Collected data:
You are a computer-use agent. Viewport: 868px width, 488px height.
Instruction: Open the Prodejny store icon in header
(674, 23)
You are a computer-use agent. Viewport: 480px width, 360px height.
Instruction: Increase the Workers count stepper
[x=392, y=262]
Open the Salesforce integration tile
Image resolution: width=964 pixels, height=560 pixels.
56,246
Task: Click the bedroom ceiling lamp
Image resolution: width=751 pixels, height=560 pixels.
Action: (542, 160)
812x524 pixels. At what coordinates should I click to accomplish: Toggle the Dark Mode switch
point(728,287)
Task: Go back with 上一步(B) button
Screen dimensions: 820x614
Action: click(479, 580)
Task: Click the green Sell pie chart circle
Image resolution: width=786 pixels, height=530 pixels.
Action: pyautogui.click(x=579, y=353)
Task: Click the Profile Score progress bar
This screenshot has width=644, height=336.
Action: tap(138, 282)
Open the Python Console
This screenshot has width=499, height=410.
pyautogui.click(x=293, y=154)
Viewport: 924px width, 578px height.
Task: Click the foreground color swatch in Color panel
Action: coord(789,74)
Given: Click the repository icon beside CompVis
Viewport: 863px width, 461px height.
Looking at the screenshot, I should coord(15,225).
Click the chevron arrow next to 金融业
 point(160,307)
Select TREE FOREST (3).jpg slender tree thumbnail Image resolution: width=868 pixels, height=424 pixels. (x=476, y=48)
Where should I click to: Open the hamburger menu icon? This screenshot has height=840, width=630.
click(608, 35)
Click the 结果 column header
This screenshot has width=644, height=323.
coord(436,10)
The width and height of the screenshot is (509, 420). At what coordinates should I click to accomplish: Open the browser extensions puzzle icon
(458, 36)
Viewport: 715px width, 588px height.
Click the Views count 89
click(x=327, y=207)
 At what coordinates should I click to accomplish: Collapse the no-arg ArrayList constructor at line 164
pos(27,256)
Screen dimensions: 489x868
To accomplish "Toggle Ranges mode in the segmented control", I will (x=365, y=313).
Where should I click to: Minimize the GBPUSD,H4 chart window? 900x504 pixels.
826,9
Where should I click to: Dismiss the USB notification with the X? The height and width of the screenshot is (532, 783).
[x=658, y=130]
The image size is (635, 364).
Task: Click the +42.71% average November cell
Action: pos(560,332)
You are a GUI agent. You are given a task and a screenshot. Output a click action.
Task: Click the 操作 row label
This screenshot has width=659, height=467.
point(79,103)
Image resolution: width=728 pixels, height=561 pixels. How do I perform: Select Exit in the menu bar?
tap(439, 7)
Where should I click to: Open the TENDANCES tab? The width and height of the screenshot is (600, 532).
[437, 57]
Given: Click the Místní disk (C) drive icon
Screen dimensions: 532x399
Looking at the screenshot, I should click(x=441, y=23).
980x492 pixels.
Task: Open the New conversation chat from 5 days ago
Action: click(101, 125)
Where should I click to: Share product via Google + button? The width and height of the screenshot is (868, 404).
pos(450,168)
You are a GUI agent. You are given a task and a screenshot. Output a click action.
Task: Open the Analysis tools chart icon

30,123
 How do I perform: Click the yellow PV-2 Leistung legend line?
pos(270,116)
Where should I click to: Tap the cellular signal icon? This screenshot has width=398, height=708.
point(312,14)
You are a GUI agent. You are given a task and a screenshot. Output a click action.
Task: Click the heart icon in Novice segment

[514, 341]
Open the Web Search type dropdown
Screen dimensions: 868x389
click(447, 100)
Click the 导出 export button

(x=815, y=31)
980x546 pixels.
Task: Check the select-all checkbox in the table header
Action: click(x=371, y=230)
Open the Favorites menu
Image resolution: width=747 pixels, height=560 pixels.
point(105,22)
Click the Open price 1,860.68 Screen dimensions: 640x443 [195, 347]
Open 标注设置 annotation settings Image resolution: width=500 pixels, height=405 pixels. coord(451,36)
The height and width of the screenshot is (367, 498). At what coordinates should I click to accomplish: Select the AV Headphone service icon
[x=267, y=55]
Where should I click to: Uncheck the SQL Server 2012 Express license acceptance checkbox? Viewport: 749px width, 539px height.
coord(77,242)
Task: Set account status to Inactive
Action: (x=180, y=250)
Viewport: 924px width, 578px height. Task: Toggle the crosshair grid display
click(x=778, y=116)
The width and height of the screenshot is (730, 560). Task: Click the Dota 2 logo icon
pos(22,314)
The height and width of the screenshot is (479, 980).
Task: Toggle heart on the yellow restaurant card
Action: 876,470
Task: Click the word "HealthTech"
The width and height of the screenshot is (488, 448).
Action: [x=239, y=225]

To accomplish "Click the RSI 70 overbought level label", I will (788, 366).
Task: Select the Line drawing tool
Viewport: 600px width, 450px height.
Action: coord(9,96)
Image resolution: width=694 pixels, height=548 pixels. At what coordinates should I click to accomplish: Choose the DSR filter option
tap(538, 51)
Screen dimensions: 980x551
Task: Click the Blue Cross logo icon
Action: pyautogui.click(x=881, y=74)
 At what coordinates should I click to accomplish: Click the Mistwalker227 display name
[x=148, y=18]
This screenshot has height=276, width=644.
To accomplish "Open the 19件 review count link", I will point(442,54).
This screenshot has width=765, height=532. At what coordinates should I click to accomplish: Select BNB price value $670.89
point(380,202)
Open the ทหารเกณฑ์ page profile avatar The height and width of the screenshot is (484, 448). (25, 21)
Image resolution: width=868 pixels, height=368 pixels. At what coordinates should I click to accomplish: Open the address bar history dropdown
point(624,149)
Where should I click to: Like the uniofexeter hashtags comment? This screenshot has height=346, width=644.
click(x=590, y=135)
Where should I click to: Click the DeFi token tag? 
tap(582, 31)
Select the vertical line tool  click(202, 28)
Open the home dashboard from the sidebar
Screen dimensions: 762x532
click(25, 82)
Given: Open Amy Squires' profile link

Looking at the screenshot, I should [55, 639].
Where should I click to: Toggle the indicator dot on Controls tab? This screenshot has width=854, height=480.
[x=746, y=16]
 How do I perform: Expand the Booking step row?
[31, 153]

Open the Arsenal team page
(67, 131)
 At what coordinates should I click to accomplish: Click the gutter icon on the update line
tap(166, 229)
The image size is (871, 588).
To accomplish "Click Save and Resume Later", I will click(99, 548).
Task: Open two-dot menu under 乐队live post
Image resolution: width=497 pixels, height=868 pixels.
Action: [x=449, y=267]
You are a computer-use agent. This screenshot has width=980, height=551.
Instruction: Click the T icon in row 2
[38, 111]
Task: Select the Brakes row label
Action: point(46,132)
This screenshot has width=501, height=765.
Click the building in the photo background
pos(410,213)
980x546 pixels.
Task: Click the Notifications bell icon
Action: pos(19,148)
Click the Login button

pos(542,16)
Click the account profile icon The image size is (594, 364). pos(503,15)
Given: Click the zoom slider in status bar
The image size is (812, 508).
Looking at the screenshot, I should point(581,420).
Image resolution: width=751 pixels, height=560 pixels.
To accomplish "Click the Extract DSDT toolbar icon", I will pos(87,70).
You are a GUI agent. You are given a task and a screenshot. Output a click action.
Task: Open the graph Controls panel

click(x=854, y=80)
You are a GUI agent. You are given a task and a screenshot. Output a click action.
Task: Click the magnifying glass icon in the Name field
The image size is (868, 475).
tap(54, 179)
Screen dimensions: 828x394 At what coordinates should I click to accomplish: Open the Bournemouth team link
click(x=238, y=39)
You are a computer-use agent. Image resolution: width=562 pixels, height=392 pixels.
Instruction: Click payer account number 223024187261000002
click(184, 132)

* _AIM OF THE EXERCISE_: All records should be returned verbatim, none left out.

* _RESULT OF THE EXERCISE_:
You are a computer-use agent. Viewport: 868px width, 488px height.
Instruction: Open the Prodejny store icon in header
(674, 23)
You are a computer-use agent. Viewport: 480px width, 360px height.
Instruction: Increase the Workers count stepper
[x=392, y=262]
Open the Salesforce integration tile
Image resolution: width=964 pixels, height=560 pixels.
56,246
Task: Click the bedroom ceiling lamp
Image resolution: width=751 pixels, height=560 pixels.
Action: (542, 160)
812x524 pixels. At what coordinates should I click to accomplish: Toggle the Dark Mode switch
point(728,287)
Task: Go back with 上一步(B) button
Screen dimensions: 820x614
Action: click(479, 580)
Task: Click the green Sell pie chart circle
Image resolution: width=786 pixels, height=530 pixels.
Action: pyautogui.click(x=579, y=353)
Task: Click the Profile Score progress bar
This screenshot has width=644, height=336.
Action: tap(138, 282)
Open the Python Console
This screenshot has width=499, height=410.
pyautogui.click(x=293, y=154)
Viewport: 924px width, 578px height.
Task: Click the foreground color swatch in Color panel
Action: coord(789,74)
Given: Click the repository icon beside CompVis
Viewport: 863px width, 461px height.
Looking at the screenshot, I should coord(15,225).
Click the chevron arrow next to 金融业
 point(160,307)
Select TREE FOREST (3).jpg slender tree thumbnail Image resolution: width=868 pixels, height=424 pixels. (x=476, y=48)
Where should I click to: Open the hamburger menu icon? This screenshot has height=840, width=630.
click(608, 35)
Click the 结果 column header
This screenshot has width=644, height=323.
coord(436,10)
The width and height of the screenshot is (509, 420). At what coordinates should I click to accomplish: Open the browser extensions puzzle icon
(458, 36)
Viewport: 715px width, 588px height.
Click the Views count 89
click(x=327, y=207)
 At what coordinates should I click to accomplish: Collapse the no-arg ArrayList constructor at line 164
pos(27,256)
Screen dimensions: 489x868
To accomplish "Toggle Ranges mode in the segmented control", I will (x=365, y=313).
Where should I click to: Minimize the GBPUSD,H4 chart window? 900x504 pixels.
826,9
Where should I click to: Dismiss the USB notification with the X? The height and width of the screenshot is (532, 783).
[x=658, y=130]
The image size is (635, 364).
Task: Click the +42.71% average November cell
Action: pos(560,332)
You are a GUI agent. You are given a task and a screenshot. Output a click action.
Task: Click the 操作 row label
This screenshot has width=659, height=467.
point(79,103)
Image resolution: width=728 pixels, height=561 pixels. How do I perform: Select Exit in the menu bar?
tap(439, 7)
Where should I click to: Open the TENDANCES tab? The width and height of the screenshot is (600, 532).
[437, 57]
Given: Click the Místní disk (C) drive icon
Screen dimensions: 532x399
Looking at the screenshot, I should click(x=441, y=23).
980x492 pixels.
Task: Open the New conversation chat from 5 days ago
Action: click(101, 125)
Where should I click to: Share product via Google + button? The width and height of the screenshot is (868, 404).
pos(450,168)
You are a GUI agent. You are given a task and a screenshot. Output a click action.
Task: Open the Analysis tools chart icon

30,123
 How do I perform: Click the yellow PV-2 Leistung legend line?
pos(270,116)
Where should I click to: Tap the cellular signal icon? This screenshot has width=398, height=708.
point(312,14)
You are a GUI agent. You are given a task and a screenshot. Output a click action.
Task: Click the heart icon in Novice segment

[514, 341]
Open the Web Search type dropdown
Screen dimensions: 868x389
click(447, 100)
Click the 导出 export button

(x=815, y=31)
980x546 pixels.
Task: Check the select-all checkbox in the table header
Action: click(x=371, y=230)
Open the Favorites menu
Image resolution: width=747 pixels, height=560 pixels.
point(105,22)
Click the Open price 1,860.68 Screen dimensions: 640x443 [195, 347]
Open 标注设置 annotation settings Image resolution: width=500 pixels, height=405 pixels. coord(451,36)
The height and width of the screenshot is (367, 498). At what coordinates should I click to accomplish: Select the AV Headphone service icon
[x=267, y=55]
Where should I click to: Uncheck the SQL Server 2012 Express license acceptance checkbox? Viewport: 749px width, 539px height.
coord(77,242)
Task: Set account status to Inactive
Action: (x=180, y=250)
Viewport: 924px width, 578px height. Task: Toggle the crosshair grid display
click(x=778, y=116)
The width and height of the screenshot is (730, 560). Task: Click the Dota 2 logo icon
pos(22,314)
The height and width of the screenshot is (479, 980).
Task: Toggle heart on the yellow restaurant card
Action: 876,470
Task: Click the word "HealthTech"
The width and height of the screenshot is (488, 448).
Action: [x=239, y=225]

To accomplish "Click the RSI 70 overbought level label", I will (788, 366).
Task: Select the Line drawing tool
Viewport: 600px width, 450px height.
Action: coord(9,96)
Image resolution: width=694 pixels, height=548 pixels. At what coordinates should I click to accomplish: Choose the DSR filter option
tap(538, 51)
Screen dimensions: 980x551
Task: Click the Blue Cross logo icon
Action: pyautogui.click(x=881, y=74)
 At what coordinates should I click to accomplish: Click the Mistwalker227 display name
[x=148, y=18]
This screenshot has height=276, width=644.
To accomplish "Open the 19件 review count link", I will point(442,54).
This screenshot has width=765, height=532. At what coordinates should I click to accomplish: Select BNB price value $670.89
point(380,202)
Open the ทหารเกณฑ์ page profile avatar The height and width of the screenshot is (484, 448). (25, 21)
Image resolution: width=868 pixels, height=368 pixels. At what coordinates should I click to accomplish: Open the address bar history dropdown
point(624,149)
Where should I click to: Like the uniofexeter hashtags comment? This screenshot has height=346, width=644.
click(x=590, y=135)
Where should I click to: Click the DeFi token tag? 
tap(582, 31)
Select the vertical line tool  click(202, 28)
Open the home dashboard from the sidebar
Screen dimensions: 762x532
click(25, 82)
Given: Open Amy Squires' profile link

Looking at the screenshot, I should [55, 639].
Where should I click to: Toggle the indicator dot on Controls tab? This screenshot has width=854, height=480.
[x=746, y=16]
 How do I perform: Expand the Booking step row?
[31, 153]

Open the Arsenal team page
(67, 131)
 At what coordinates should I click to accomplish: Click the gutter icon on the update line
tap(166, 229)
The image size is (871, 588).
To accomplish "Click Save and Resume Later", I will click(99, 548).
Task: Open two-dot menu under 乐队live post
Image resolution: width=497 pixels, height=868 pixels.
Action: [x=449, y=267]
You are a computer-use agent. This screenshot has width=980, height=551.
Instruction: Click the T icon in row 2
[38, 111]
Task: Select the Brakes row label
Action: point(46,132)
This screenshot has width=501, height=765.
Click the building in the photo background
pos(410,213)
980x546 pixels.
Task: Click the Notifications bell icon
Action: pos(19,148)
Click the Login button

pos(542,16)
Click the account profile icon The image size is (594, 364). pos(503,15)
Given: Click the zoom slider in status bar
The image size is (812, 508).
Looking at the screenshot, I should point(581,420).
Image resolution: width=751 pixels, height=560 pixels.
To accomplish "Click the Extract DSDT toolbar icon", I will pos(87,70).
You are a GUI agent. You are given a task and a screenshot. Output a click action.
Task: Open the graph Controls panel

click(x=854, y=80)
You are a GUI agent. You are given a task and a screenshot. Output a click action.
Task: Click the magnifying glass icon in the Name field
The image size is (868, 475).
tap(54, 179)
Screen dimensions: 828x394 At what coordinates should I click to accomplish: Open the Bournemouth team link
click(x=238, y=39)
You are a computer-use agent. Image resolution: width=562 pixels, height=392 pixels.
Instruction: Click payer account number 223024187261000002
click(184, 132)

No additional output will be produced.